Raw data >>
Start of Block

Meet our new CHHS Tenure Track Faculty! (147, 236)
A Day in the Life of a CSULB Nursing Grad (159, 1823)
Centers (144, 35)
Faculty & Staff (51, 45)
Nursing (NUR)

End of Block

Try it >>
Work out how many lines in the entries contain "Faculty" and give that number alone.

Answer box >>
2